Lightning strike ignites, destroys church620 without power after night’s storm
Published 12:30 pm Friday, July 6, 2012
A fire ignited by a bolt of lightning destroyed a church on Stenson Road Thursday evening in the middle of a storm that downed trees and cut power across the county.
“I guess you can say the Lord had his way,” said Ronnie Bunch, a maintenance man at Hinds Community College who has been a member of the church, Rose Hill M.B., for seven years. “We were going to have Bible study at 7 o’clock.
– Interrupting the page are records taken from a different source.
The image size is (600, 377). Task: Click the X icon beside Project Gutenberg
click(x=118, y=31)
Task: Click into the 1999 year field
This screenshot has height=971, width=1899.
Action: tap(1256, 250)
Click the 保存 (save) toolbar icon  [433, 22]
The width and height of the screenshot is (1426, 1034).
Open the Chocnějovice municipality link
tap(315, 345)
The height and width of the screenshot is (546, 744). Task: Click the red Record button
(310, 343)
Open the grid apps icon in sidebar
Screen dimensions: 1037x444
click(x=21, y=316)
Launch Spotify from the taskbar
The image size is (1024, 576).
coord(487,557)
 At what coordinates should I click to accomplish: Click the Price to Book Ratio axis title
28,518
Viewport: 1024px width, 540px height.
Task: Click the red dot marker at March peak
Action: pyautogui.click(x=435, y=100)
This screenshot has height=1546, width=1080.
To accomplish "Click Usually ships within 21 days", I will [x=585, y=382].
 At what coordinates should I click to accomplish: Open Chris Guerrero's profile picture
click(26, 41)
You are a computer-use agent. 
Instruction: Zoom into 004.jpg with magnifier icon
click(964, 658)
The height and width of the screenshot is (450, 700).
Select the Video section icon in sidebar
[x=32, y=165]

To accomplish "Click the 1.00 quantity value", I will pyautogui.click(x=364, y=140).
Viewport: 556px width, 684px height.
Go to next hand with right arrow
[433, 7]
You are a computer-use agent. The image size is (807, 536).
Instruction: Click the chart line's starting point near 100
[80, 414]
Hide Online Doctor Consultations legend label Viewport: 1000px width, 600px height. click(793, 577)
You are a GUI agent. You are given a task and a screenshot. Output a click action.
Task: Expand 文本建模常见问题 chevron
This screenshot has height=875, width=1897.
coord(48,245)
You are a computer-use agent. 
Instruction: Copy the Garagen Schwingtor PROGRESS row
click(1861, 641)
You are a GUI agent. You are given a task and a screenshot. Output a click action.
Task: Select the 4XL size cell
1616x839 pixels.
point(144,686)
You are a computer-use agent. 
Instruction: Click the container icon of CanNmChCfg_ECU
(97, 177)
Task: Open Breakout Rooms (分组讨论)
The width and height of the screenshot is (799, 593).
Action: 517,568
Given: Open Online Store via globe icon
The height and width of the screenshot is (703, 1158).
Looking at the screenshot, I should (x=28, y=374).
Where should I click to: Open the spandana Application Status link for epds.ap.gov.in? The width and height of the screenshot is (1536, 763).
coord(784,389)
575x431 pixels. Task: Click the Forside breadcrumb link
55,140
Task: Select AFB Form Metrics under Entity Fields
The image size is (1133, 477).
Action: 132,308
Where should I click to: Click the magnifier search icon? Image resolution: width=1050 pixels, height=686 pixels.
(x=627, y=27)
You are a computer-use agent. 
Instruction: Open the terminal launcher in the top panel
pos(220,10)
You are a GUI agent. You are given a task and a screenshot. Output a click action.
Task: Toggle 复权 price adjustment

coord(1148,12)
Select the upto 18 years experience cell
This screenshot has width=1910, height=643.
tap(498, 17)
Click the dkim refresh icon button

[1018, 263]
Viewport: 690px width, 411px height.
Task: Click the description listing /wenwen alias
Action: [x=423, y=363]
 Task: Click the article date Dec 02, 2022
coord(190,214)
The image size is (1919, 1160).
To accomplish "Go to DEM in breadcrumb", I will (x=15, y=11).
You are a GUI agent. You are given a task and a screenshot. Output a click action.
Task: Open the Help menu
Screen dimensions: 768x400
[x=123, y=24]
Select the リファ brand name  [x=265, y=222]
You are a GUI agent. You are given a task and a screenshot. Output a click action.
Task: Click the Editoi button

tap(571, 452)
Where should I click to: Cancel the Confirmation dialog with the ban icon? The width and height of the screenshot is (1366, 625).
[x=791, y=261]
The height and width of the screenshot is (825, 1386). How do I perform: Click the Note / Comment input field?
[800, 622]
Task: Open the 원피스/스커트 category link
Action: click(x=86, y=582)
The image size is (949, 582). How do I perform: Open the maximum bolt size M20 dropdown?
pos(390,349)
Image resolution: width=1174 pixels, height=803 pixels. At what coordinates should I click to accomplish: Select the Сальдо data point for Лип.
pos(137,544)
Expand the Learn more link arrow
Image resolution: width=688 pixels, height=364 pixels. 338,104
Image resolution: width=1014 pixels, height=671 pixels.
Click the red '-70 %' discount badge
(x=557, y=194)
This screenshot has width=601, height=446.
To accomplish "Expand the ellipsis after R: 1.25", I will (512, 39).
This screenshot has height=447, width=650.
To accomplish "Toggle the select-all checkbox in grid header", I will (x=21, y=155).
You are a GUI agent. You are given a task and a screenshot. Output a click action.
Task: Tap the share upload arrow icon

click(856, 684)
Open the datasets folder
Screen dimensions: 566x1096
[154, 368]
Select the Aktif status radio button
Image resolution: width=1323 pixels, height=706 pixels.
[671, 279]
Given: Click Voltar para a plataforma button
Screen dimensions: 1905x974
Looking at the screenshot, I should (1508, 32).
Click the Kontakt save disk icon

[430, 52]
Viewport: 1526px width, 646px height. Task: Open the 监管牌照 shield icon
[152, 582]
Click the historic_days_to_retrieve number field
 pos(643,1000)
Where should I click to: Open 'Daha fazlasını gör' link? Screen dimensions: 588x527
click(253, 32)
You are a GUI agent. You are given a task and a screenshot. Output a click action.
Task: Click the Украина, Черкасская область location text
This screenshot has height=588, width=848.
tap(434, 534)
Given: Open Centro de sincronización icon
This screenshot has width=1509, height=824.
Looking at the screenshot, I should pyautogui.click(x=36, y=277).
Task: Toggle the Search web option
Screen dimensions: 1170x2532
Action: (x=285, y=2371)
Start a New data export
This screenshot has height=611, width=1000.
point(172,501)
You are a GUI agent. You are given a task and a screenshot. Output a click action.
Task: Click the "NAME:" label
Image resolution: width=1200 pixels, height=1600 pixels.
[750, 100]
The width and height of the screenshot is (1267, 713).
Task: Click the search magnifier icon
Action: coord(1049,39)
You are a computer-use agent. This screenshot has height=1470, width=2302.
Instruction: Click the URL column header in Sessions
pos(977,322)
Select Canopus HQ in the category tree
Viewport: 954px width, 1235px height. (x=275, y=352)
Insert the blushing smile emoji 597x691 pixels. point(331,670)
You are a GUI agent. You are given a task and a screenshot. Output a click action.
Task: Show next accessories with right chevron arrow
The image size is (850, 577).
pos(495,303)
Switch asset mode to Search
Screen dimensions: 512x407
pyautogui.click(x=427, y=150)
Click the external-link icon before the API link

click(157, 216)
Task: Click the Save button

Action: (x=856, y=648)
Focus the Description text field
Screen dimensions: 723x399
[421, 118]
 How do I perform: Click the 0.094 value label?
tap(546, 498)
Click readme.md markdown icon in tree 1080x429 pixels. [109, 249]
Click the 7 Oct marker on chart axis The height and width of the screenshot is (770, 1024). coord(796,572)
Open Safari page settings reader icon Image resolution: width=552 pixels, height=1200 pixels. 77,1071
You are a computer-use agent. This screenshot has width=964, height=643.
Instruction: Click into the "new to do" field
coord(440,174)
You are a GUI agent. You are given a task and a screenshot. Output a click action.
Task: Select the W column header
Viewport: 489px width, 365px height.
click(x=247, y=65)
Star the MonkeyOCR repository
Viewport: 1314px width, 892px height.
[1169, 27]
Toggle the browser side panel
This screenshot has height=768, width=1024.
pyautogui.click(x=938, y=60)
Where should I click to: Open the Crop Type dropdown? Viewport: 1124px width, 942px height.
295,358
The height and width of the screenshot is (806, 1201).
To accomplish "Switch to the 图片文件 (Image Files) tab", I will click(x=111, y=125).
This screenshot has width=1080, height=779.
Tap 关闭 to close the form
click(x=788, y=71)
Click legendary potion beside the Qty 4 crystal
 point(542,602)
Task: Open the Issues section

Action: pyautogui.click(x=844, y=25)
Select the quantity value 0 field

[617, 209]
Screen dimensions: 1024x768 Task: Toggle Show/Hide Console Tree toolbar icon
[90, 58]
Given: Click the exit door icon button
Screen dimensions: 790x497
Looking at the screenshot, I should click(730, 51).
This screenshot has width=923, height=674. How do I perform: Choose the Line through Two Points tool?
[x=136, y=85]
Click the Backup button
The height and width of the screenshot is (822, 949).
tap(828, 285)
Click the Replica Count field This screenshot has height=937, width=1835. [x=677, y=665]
We could have been inside.”
Lightning sparked a fire at the 20-year-old wood and brick church at about 5:30 p.m. when no one was inside, said Pastor Walter Weathersby Sr.
“It looks like lightning hit the wire that runs into the electric meter,” and set the wooden part of the building ablaze, Weathersby said.
The roof of the sanctuary caved in.
“Basically, most everything in there was destroyed,” Weathersby said.
Firefighters had the blaze at 683 Stenson Road extinguished in about half an hour, said Jerry Briggs, chief of the Culkin Volunteer Fire Department.
Lightning also sparked a fire in the attic of a house on Mill Creek Drive, just about a mile from the Stenson Road address, but that fire was extinguished in minutes, said Tommy Stewart, chief of the Fisher Ferry Volunteer Fire Department.
The storm dumped rain and toppled trees south of Interstate 20 and near downtown.
A tree downed by the storm damaged the roof of Great Hope Manor, 2011 Cherry St., said the owner, Dr. Robert Clingan. The home is on the National Registry of Historic Places.
During the storm, Clingan said, he heard a crushing sound, which was a large tree branch landing on his porch.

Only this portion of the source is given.